Trabajaba sin estar dada de alta, la despidieron tras una apendicitis y ganó 12.000 euros

La justicia confirma la nulidad del cese de una trabajadora interna que no estaba de alta en la Seguridad Social y fue apartada por enfermar.

El despido por apendicitis de una asistente doméstica sin regularizar ha recibido una firme respuesta por parte de los tribunales vascos. Según una resolución del Tribunal Superior de Justicia del País Vasco, es nulo el cese de esta empleada de origen guatemalteco que trabajaba interna al cuidado de una persona mayor. La empleadora decidió rescindir su contrato mediante un mensaje de telefonía móvil mientras la afectada convalecía de la cirugía. El motivo alegado fue la imposibilidad de aguardar a su restablecimiento médico.

La damnificada desempeñaba sus labores desde finales de 2022, careciendo de visado laboral y sin estar registrada en el sistema de cotización de la Seguridad Social. Después de la intervención médica de urgencia, la contratante le notificó por vía digital que requería atención inmediata para su progenitora y que no toleraría más ausencias. La conclusión de la empleadora fue que la única alternativa viable consistía en prescindir de sus servicios de forma inmediata.

Por qué es nulo el despido por apendicitis de una empleada doméstica

Los magistrados han resuelto que la empleada debe percibir una reparación económica global superior a los 12.000 euros. De este modo, la sala de apelación ha incrementado la cuantía al decretar un abono de 7.000 euros por daños morales. Este importe se añade a la indemnización de 2.751 euros y a los 5.655 euros por sueldos caídos que ya había dictaminado el Juzgado de lo Social número 12 de Bilbao en primera instancia.

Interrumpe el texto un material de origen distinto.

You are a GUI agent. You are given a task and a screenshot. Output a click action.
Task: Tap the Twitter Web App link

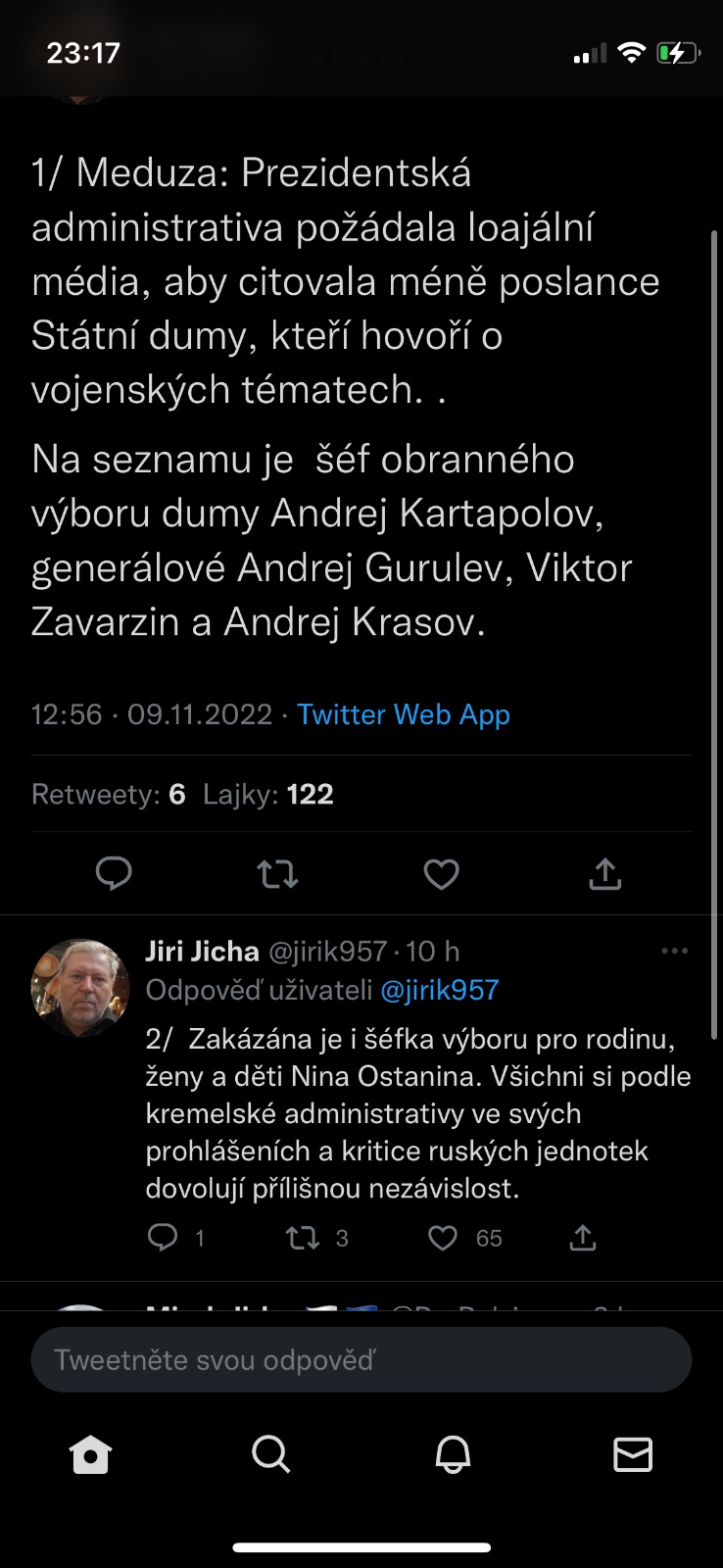[x=404, y=714]
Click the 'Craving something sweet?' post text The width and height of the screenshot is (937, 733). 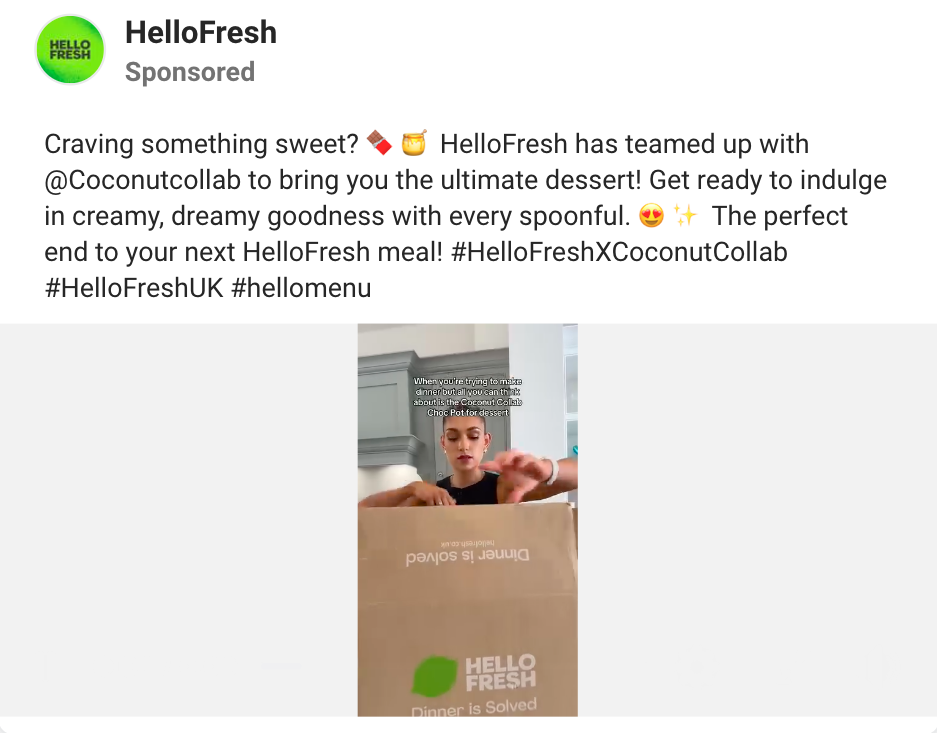click(x=201, y=144)
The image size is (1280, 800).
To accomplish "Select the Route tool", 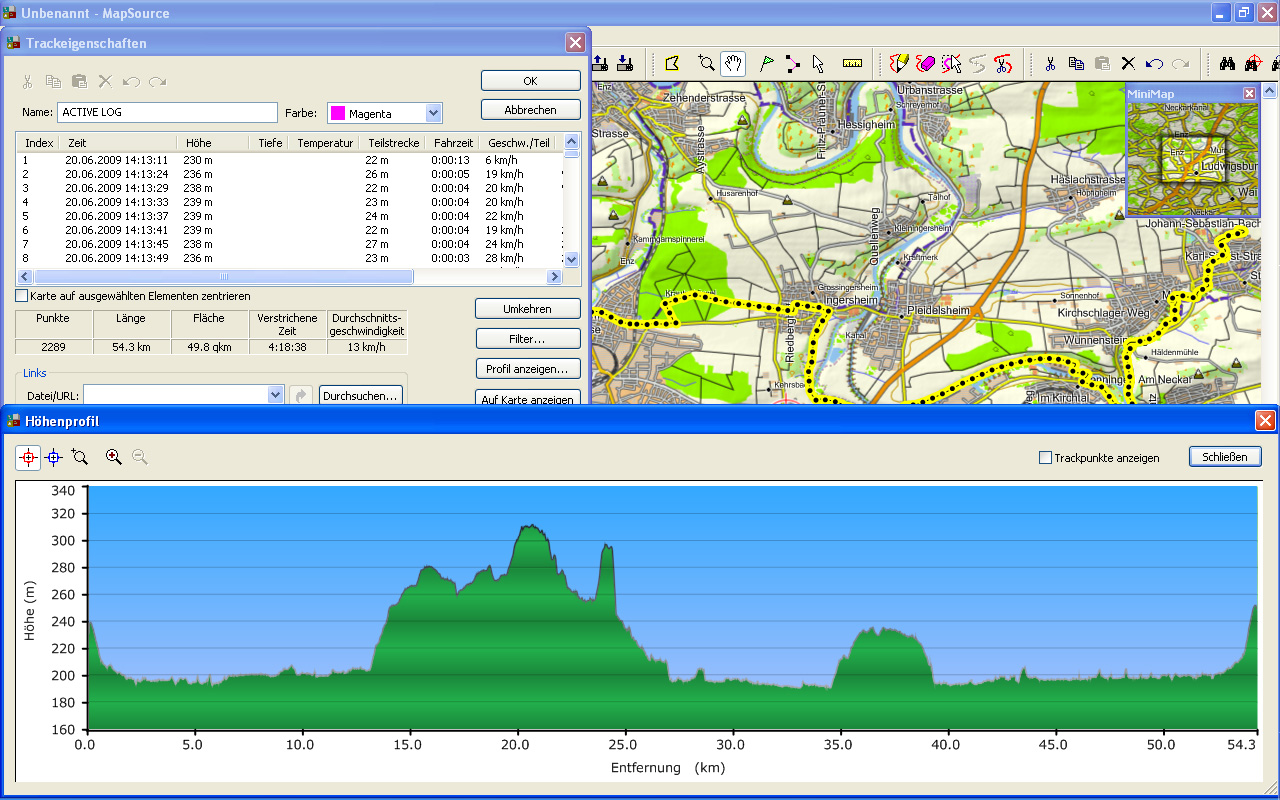I will pyautogui.click(x=792, y=64).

El fallo judicial argumenta que la ausencia de permisos de residencia o trabajo no invalida el vínculo de carácter laboral ni anula las garantías constitucionales de la afectada. Para fundamentar este criterio, la resolución se apoya en la Ley 15/2022. Esta norma veta de forma estricta cualquier discriminación originada por problemas de salud o dolencias físicas, amparando a los asalariados sin importar su origen geográfico o su estatus legal en el país.

Qué derechos protegen a las empleadas de hogar en Andalucía

En el ámbito de las familias y del personal de servicio en el territorio andaluz, las pautas de contratación experimentaron una transformación profunda debido a las recientes modificaciones legislativas nacionales. Las tareas domésticas ya no admiten la rescisión unilateral sin justificación: se requiere obligatoriamente un motivo acreditado para poder finalizar el vínculo contractual entre ambas partes.

De acuerdo con la normativa actual, resulta indispensable tramitar la afiliación de la empleada con anterioridad al comienzo de su actividad. Esta gestión debe completarse en línea mediante el portal Import@ss de la Seguridad Social, recayendo la obligación de este proceso de forma exclusiva en la parte contratante. A fin de respetar los baremos de cotización fijados para el presente ejercicio, deben observarse las siguientes pautas:

  • Un porcentaje de cotización del 28,30% destinado a contingencias comunes, correspondiendo al contratante el 23,60% y al asalariado el 4,70%.
  • Un tipo aplicable al paro del 7,05% para relaciones laborales fijas y del 8,30% en aquellos supuestos de vinculación temporal.
  • Un recargo del 0,2% para el Fondo de Garantía Salarial que debe sufragar únicamente el empleador.

Cómo actuar ante un despido por apendicitis en el hogar

Si una persona integrada en el empleo doméstico pasa por un periodo de baja médica y experimenta un despido por apendicitis u otra patología, el marco normativo de nuestro país provee de herramientas jurídicas muy precisas para su defensa. Según la Ley reguladora de la Jurisdicción Social, el empleado dispone de un margen de 20 días hábiles para presentar la demanda correspondiente, computados a partir del día posterior a la comunicación formal de la rescisión.

Los cambios normativos en esta actividad prohíben las destituciones de palabra o que carezcan de soporte documental. Toda finalización de la relación contractual tiene que comunicarse mediante un escrito donde se expongan las razones con nitidez: si la prestación de servicios excede los doce meses, el contratante debe otorgar un plazo de preaviso de al menos 20 días, el cual disminuye a 7 días si la antigüedad es menor.